John Meriwether Named Fellow of the AGU

Our colleague, John Meriwether, has been elected a fellow of the American Geophysical Union (AGU). John retired at the end of the 2017/2018 academic year and is now an emeritus faculty member. Only 0.1% of the members are inducted into the AGU each year, so this is quite an honor. The AGU boasts over 62,000 members from 144 countries and publishes the leading journals in geoscience and space physics. Please join me in congratulating John for this well deserved recognition.

Chad Sosolik and Sean Brittain Named PhysTEC Fellows

Professors Sean Brittain and Chad Sosolik have been named to the second cohort of PhysTEC Fellows, a two-year program of The Physics Teacher Education Coalition, whose mission is to improve and promote the education of future physics teachers. The College of Science team is one of five chosen for this cohort to receive support to build and enhance high school physics teacher education programs. Read more about it here.

Komal Kumari Elected Student Representative to the NSF CEDAR Science Steering Committee

Graduate student Komal Kumari has been elected student representative to the NSF CEDAR Science Steering Committee where she will serve a two year term. The Coupling, Energetics, and Dynamics of Atmospheric Regions (CEDAR) Program, funded by the National Science Foundation’s Atmospheric and Geospace Sciences Division, studies the interaction region of the Earth’s tenuous upper atmosphere. For over 25 years, CEDAR brings together the U.S. aeronomy community to combine observations from ground based and space based platforms, theory and modeling.

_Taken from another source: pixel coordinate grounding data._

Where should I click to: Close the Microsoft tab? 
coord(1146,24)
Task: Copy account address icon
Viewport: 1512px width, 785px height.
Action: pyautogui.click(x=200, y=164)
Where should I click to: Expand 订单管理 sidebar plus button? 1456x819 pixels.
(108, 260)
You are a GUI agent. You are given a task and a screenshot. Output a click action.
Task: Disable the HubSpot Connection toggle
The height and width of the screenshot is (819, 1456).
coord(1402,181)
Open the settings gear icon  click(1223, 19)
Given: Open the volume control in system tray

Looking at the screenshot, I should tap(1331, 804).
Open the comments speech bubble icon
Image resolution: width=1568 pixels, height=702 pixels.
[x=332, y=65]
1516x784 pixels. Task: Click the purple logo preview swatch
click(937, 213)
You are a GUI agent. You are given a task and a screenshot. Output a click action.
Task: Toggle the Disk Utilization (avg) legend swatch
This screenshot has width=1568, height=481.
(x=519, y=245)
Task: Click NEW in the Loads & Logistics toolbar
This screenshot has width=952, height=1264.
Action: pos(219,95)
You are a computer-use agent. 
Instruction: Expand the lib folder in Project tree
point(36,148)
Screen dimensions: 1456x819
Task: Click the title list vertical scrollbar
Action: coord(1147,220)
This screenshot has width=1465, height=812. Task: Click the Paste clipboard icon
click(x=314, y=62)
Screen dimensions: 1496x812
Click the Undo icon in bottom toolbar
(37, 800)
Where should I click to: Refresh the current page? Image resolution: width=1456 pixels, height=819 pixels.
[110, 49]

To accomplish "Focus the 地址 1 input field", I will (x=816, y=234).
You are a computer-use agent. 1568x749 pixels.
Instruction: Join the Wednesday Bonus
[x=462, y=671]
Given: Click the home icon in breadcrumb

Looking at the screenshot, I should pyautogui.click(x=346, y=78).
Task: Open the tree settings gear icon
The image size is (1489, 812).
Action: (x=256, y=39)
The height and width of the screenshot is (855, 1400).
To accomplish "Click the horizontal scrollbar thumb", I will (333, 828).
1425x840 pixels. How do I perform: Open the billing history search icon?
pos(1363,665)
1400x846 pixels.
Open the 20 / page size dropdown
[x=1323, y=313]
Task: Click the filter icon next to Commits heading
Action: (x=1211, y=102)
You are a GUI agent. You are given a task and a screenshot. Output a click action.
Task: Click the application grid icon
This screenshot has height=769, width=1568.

As student rep, Komal will provide graduate student input to the CEDAR programmatic priorities and organize the one day student workshop that is part of the annual CEDAR conference. Please join me in congratulating Komal on this well deserved honor.

Bishwambhar Sengupta awarded postdoc at the University of Washington

Bishwambhar Sengupta, a PhD student with Prof. Takacs, has just accepted an offer for a post-doctoral position at the University of Washington in Seattle. He will join the group of Eric Floyd in the department of Radiation Oncology. Let’s congratulate Bishwambhar on this next excellent next step in his career.

Clemson hosts the Southeastern Laboratory Astrophysics Community (SELAC) meeting

The Dept. of Physics and Astronomy hosted the latest meeting of the Southeastern Laboratory Astrophysics Community (SELAC) from May 13-16, 2019 at the Madren Conference Center. The meeting kicked off on Monday, May 13th with a graduate student symposium featuring graduate student presenters as well as panel discussions from faculty who discussed job and research opportunities in the field of laboratory astrophysics. The full SELAC meeting ran from Tuesday-Thursday and featured speakers from several of our Southeastern colleagues as well as from NIST-Gaithersburg, Los Alamos National Laboratory and the National Ignition Facility. Participants took time for a short outing into the South Carolina Botanical Gardens and the meeting closed with a vibrant discussion of future plans for the community to bring additional laboratory astrophysics opportunities to the Southeast.